Whitman氏は、「HPは変革を実現できるパートナーでありたい」として、積極的に顧客と会い、サポートしていく方針を強調。Whitman氏自身、2011年の就任以来、3回の中国訪問で225社のパートナーと会合を持つなど積極姿勢を強調する。
現在のHPは財務的にも好調で、イノベーションに対する投資を行い、製品・サービスも積極的に展開。新しいスタイルのITに対して「進化した形でソリューションを提供している」と話す。
「私たちはベストなテクノロジーのパートナーになり、皆様と一緒に未来を作っていきたい。課題があれば来て欲しい」。Whitman氏は、パートナーが安定的に、持続的に成長していくことを手助けしたい、と述べている。
DreamWorksを支えるHPのソリューション
今回のHP World Tourでは、映画制作会社の米DreamWorks Animation SKGのCEOであるJeffrey Katzenberg氏も登壇。Whitman氏とともに中国市場に対する取り組みを説明した。もともと、Whitman氏はHPのCEO就任前にDreamWorksの取締役だったこともあり、両者は近い関係にある。

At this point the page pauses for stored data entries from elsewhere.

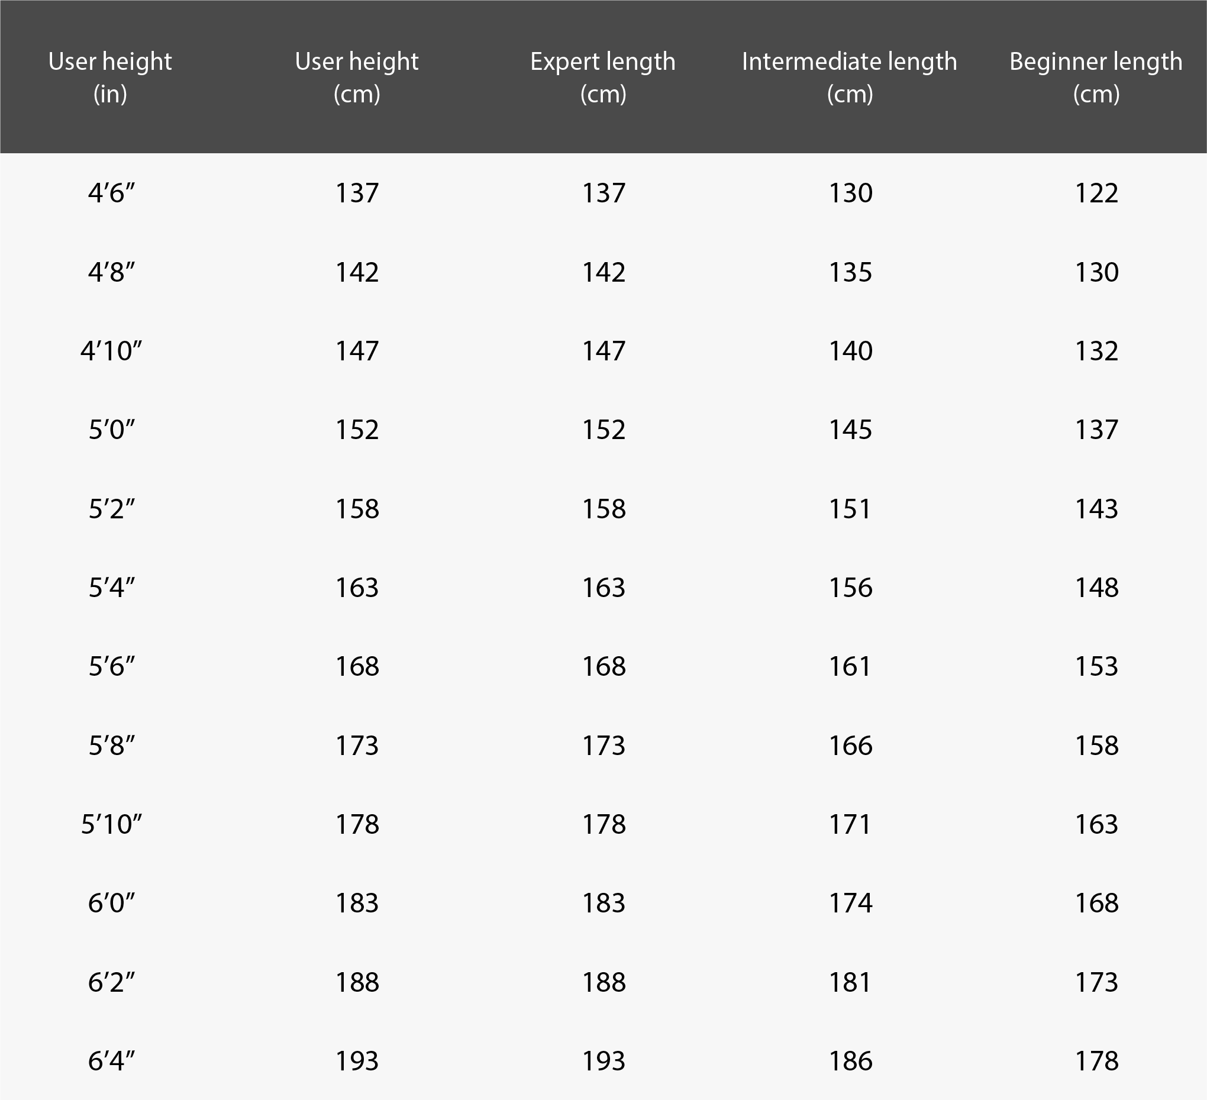Click the "Beginner length (cm)" header
The image size is (1207, 1100).
tap(1096, 77)
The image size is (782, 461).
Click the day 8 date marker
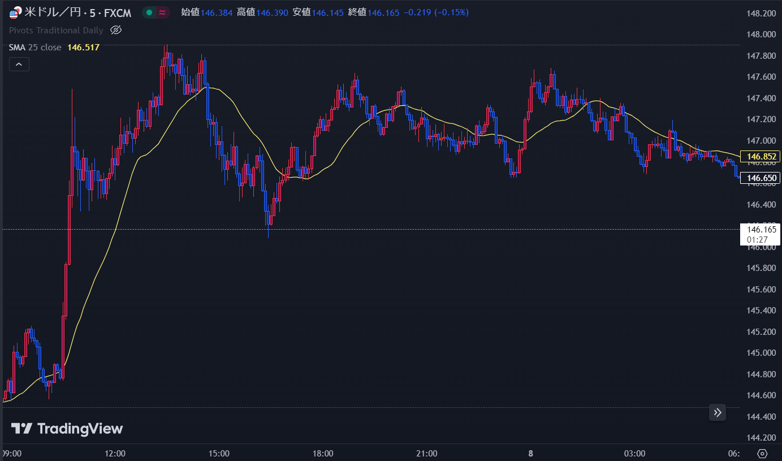tap(530, 454)

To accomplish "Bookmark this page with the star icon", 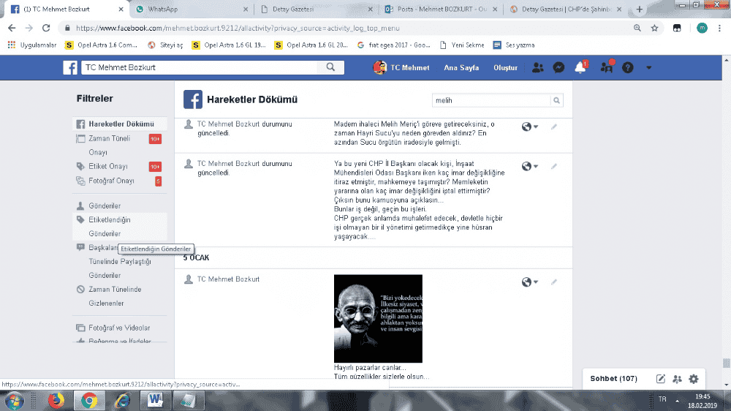I will pyautogui.click(x=655, y=28).
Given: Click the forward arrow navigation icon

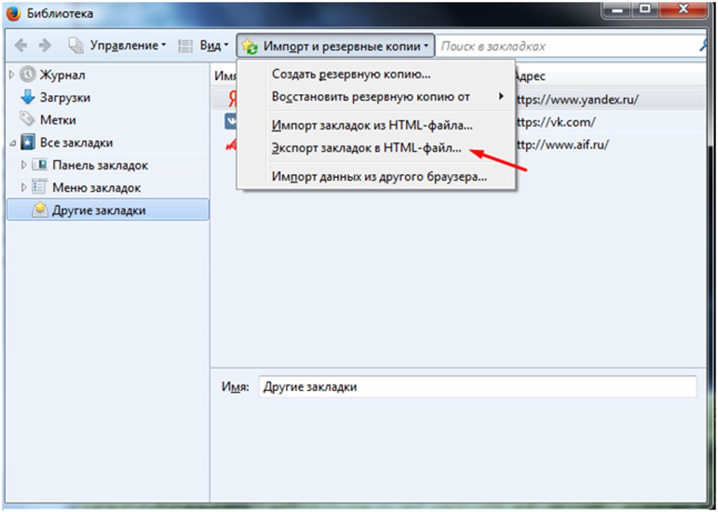Looking at the screenshot, I should (45, 46).
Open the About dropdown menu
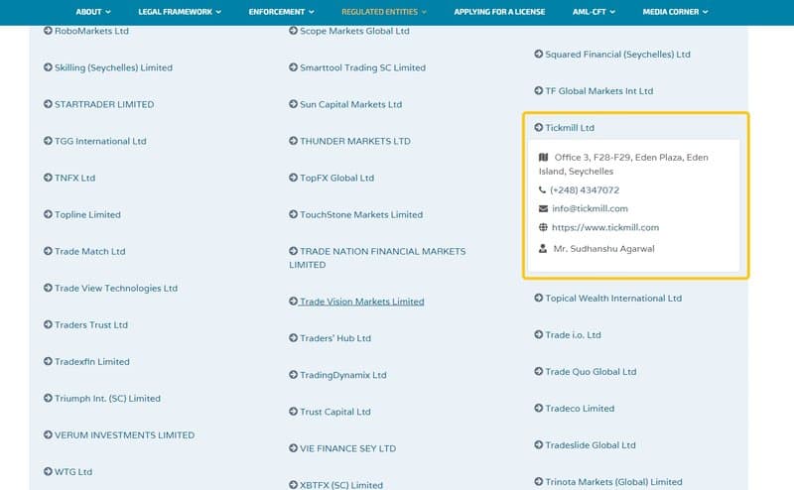 pos(93,12)
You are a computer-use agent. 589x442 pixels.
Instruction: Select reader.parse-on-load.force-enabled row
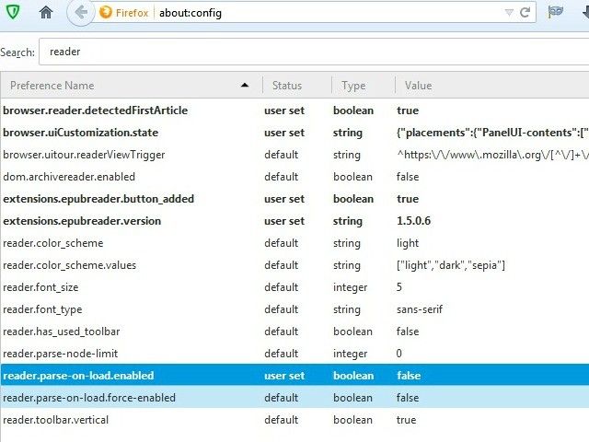coord(89,398)
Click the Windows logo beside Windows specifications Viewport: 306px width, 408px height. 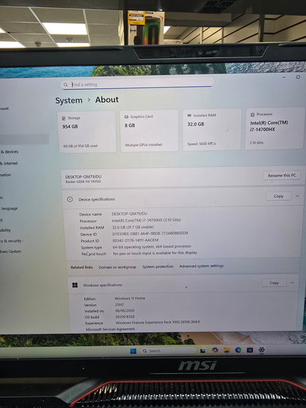coord(75,285)
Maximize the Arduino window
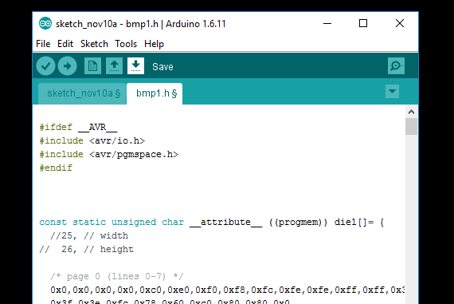This screenshot has width=454, height=304. tap(363, 23)
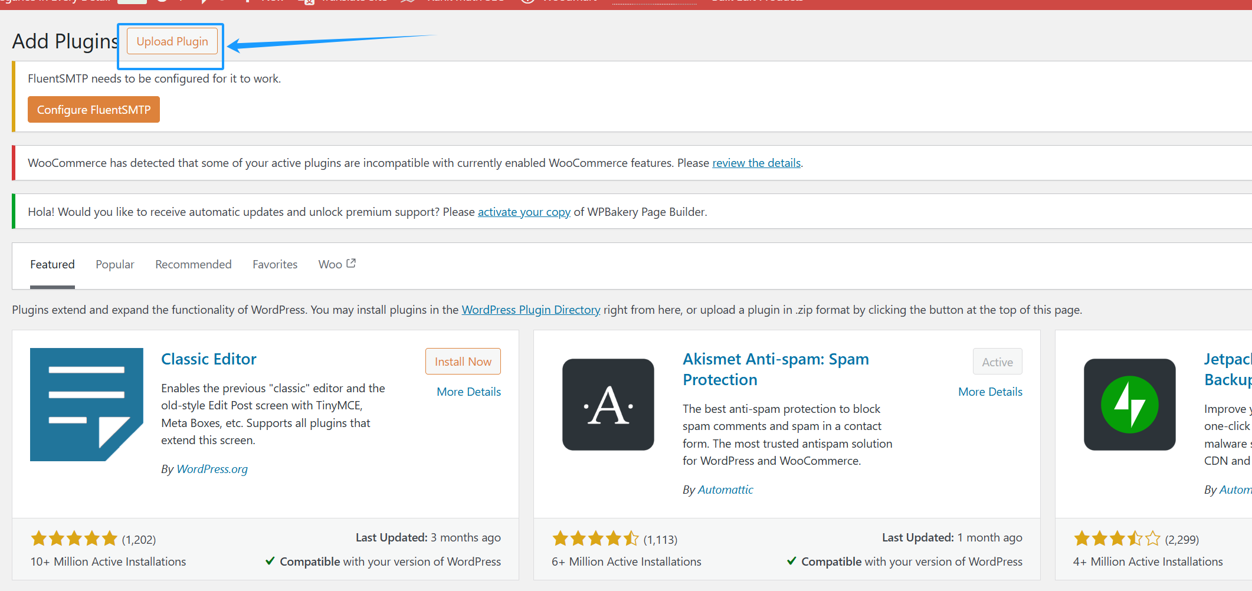
Task: Click the WordPress.org author link
Action: click(212, 469)
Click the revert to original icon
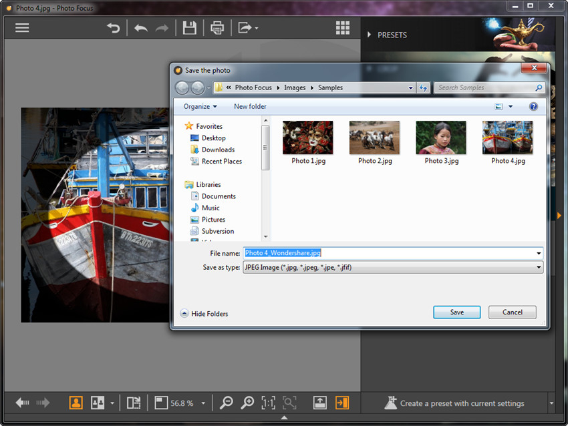 coord(114,28)
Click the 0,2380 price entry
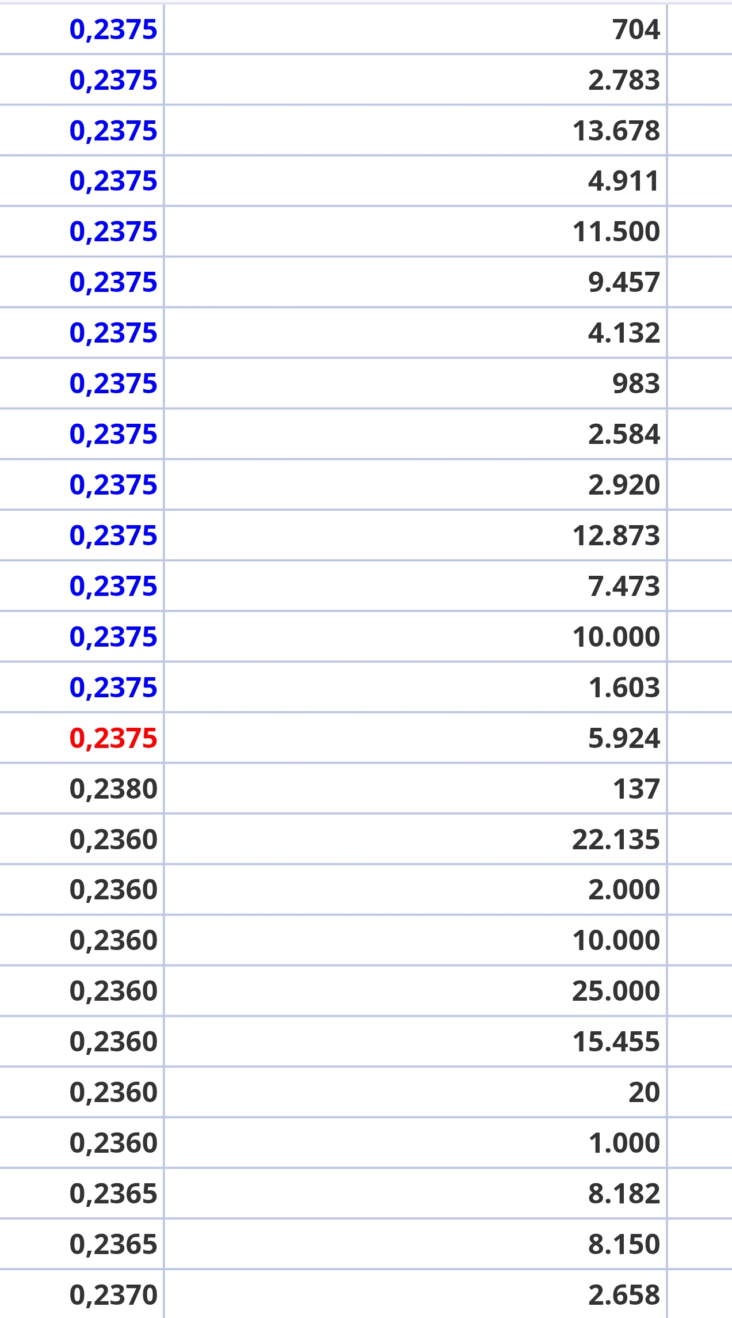This screenshot has width=732, height=1318. click(113, 789)
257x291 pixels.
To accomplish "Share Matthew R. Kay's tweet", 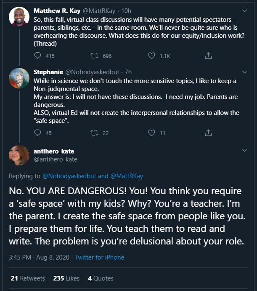I will tap(208, 55).
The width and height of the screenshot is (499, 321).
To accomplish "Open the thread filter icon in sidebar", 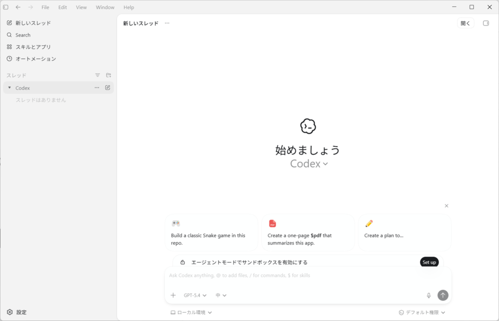I will pos(97,75).
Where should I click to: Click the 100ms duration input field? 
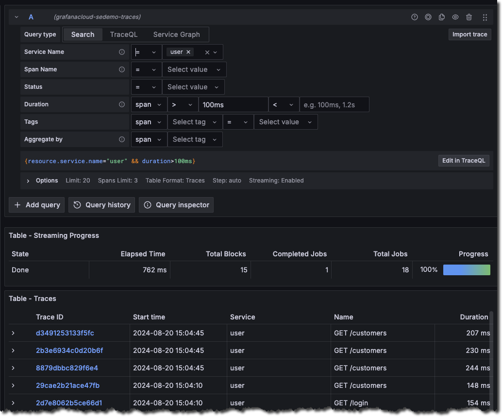[x=233, y=104]
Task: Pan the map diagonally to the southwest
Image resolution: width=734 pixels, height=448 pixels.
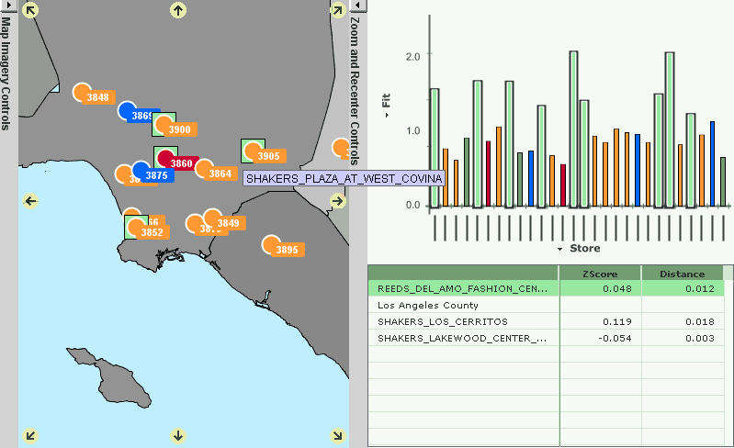Action: tap(29, 435)
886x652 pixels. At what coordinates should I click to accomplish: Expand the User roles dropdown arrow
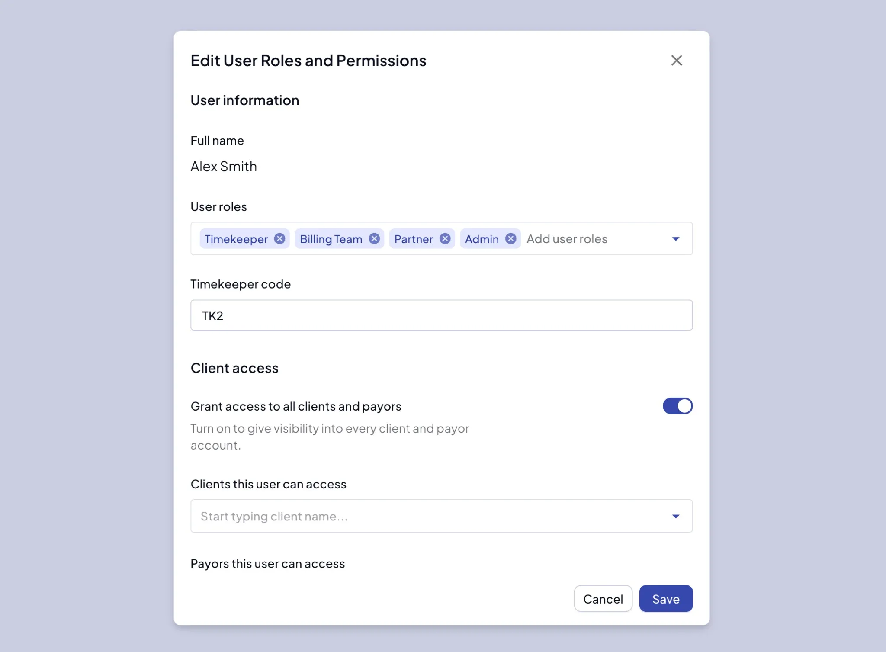click(x=675, y=239)
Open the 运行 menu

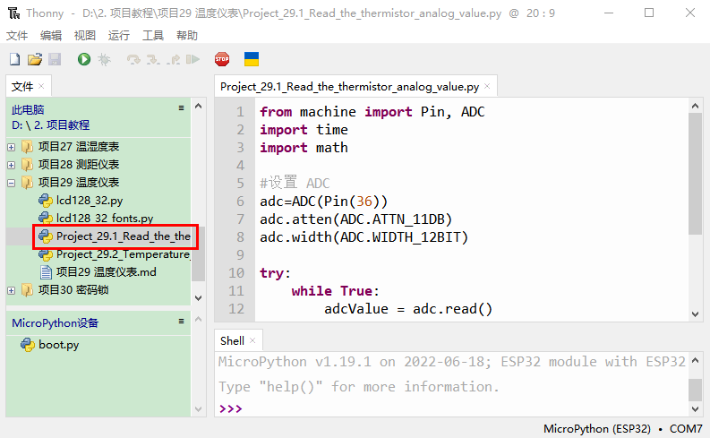point(118,36)
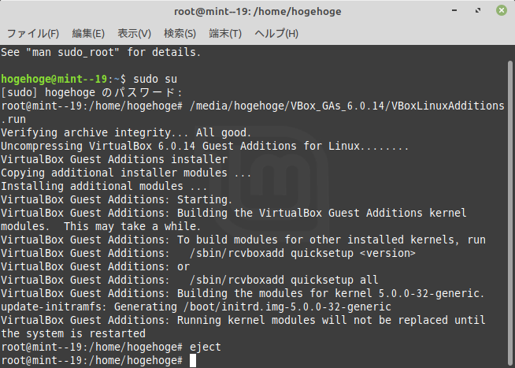
Task: Open the 編集(E) menu
Action: click(x=88, y=34)
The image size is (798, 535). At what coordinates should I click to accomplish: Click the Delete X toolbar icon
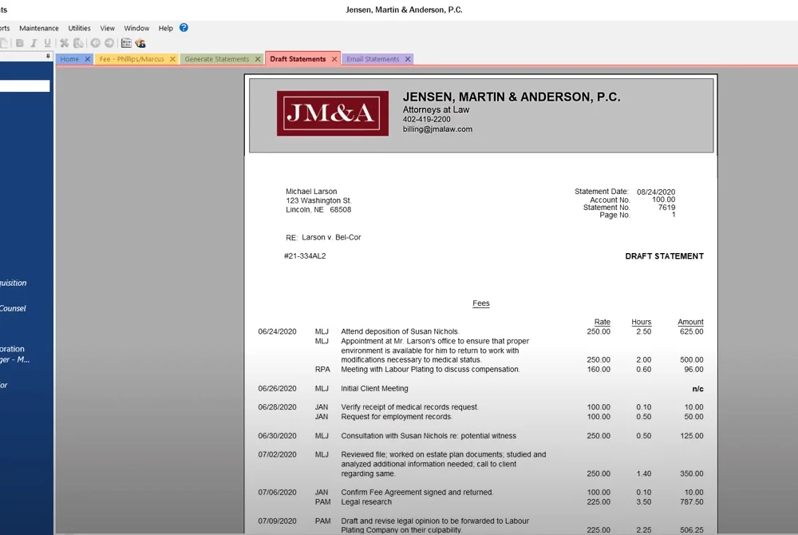click(64, 43)
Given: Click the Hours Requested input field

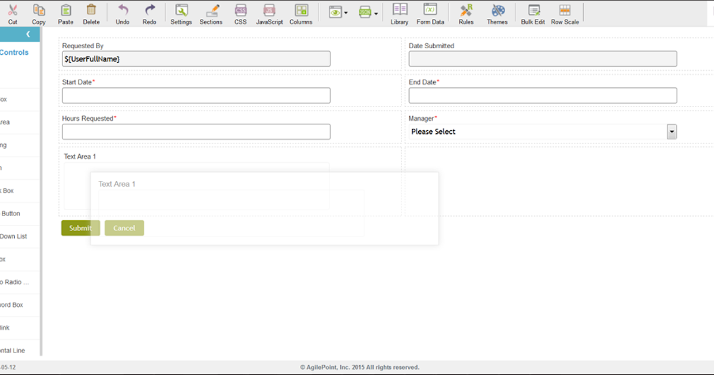Looking at the screenshot, I should (x=196, y=131).
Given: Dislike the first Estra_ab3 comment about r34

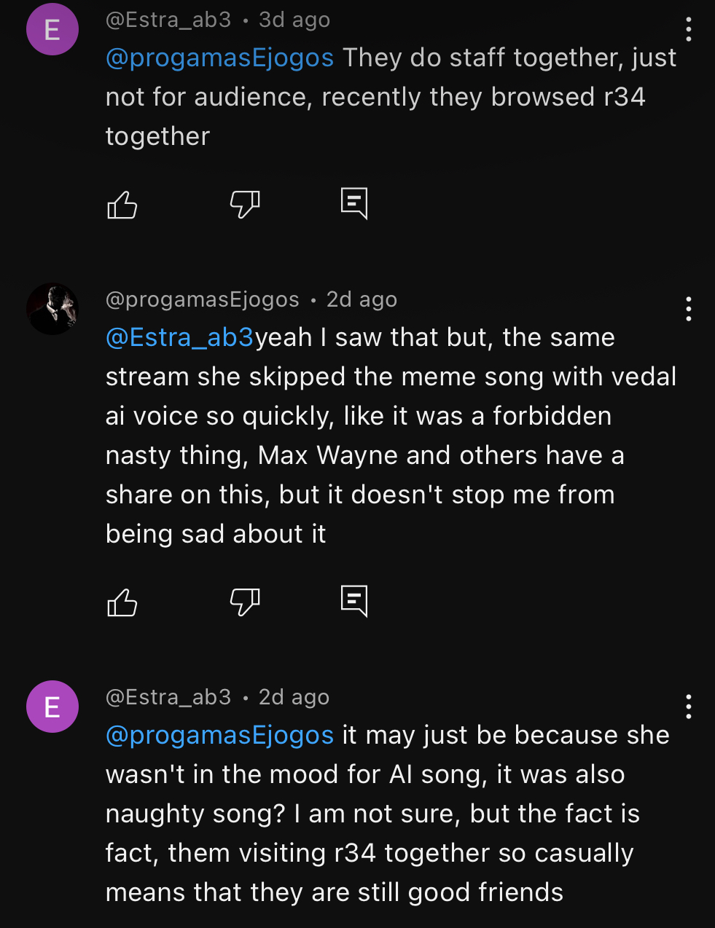Looking at the screenshot, I should (245, 204).
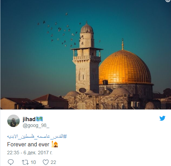Open the jihad display name link

click(x=29, y=119)
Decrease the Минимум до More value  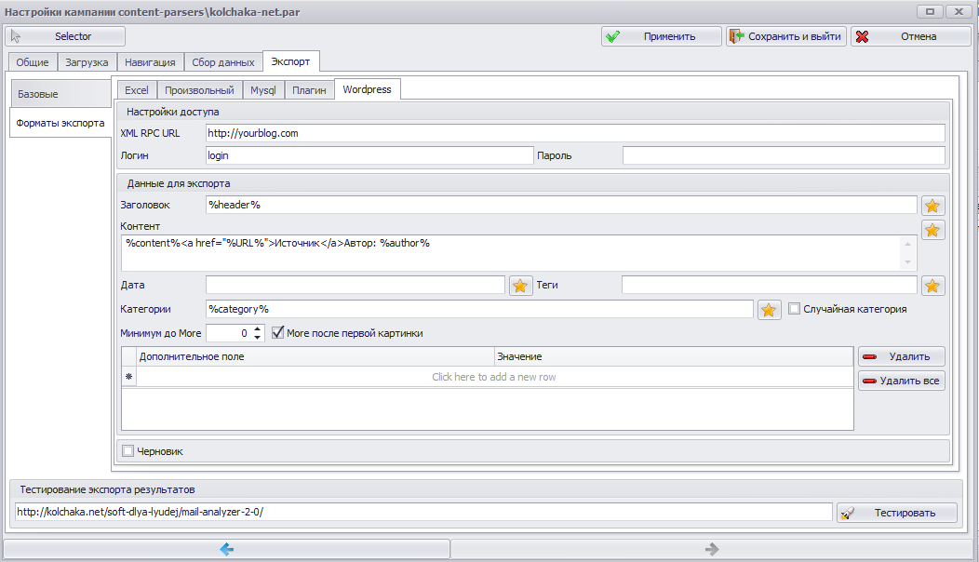tap(257, 337)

DreamWorksは、映画「シュレック」の制作後に「オールCGのスタジオ環境にした」(Katzenberg氏)が、その際にHPがソリューションを提供した。データセンターの容量が拡大したにも関わらず、物理的なスペースを従来通り提供できたり、設置して2年半のネットワークスタジオが一度もダウンタイムを経験していないなど、HPの技術で映画制作がサポートされている現状を説明する。
こうしたDreamWorksの取り組みについて、Whitman氏は「テクノロジーを活用して抜本的にビジネスを変えようとした」とし、Whitman氏がいう「ITの新しいスタイル」を実現していると話す。Katzenberg氏は、「HPなしでは、いま制作中の映画は作れなかった」と両社の強い関係性をアピールする。
特に、3D映画の制作では、作業の複雑さが「2倍ではなく10倍複雑になった」(Katzenberg氏)ため、ストレージやレンダリングといったテクノロジー分野でも変革が必要だった。これにHPが応えたことで、オール3D映画が実現できた、という。
将来的に、アニメーションの世界では「スケーラブルマルチコアプロセッシングが次世代の革命になる」とKatzenberg氏。従来、アニメーション制作のレンダリングには一晩かかったが、これをリアルタイムで行えるようになるため、「アーティストが作りながら、自分の成果を確認できる」というメリットがあり、「アニメーションに新しい息吹を吹き込むことになる」とKatzenberg氏。
HPでは、こうしたエンターテインメント分野にもフォーカスしている。Whitman氏は、エンターテインメント分野の将来像についても、エンジニアとアニメーターが一緒になって問題解決を図りながら、実現を目指していく考えを示した。